TASK DESCRIPTION
The entries below are to be reproduced exactly, with their pictures omitted.

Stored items

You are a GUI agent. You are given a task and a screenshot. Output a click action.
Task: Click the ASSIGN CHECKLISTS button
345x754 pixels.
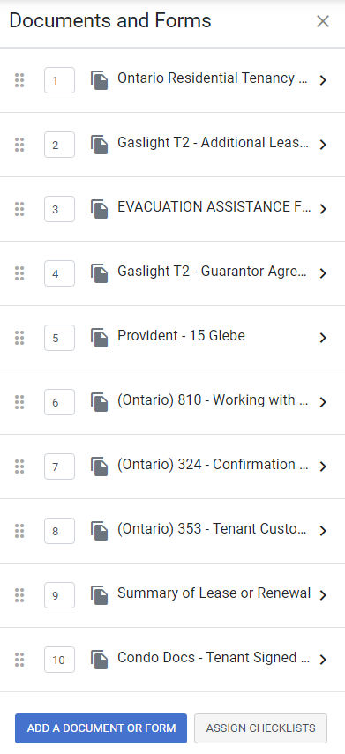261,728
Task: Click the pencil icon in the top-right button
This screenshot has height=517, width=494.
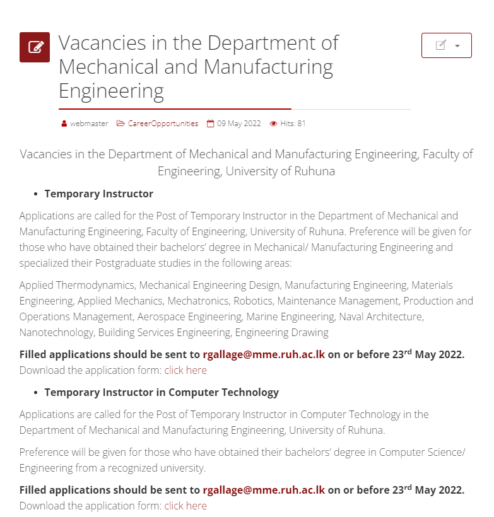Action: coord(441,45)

ANSWER SPACE
You are a GUI agent. You are given a task and a screenshot. Output a click action.
Task: Click the ASSIGN CHECKLISTS button
345x754 pixels.
261,728
Task: Click the pencil icon in the top-right button
This screenshot has height=517, width=494.
Action: coord(441,45)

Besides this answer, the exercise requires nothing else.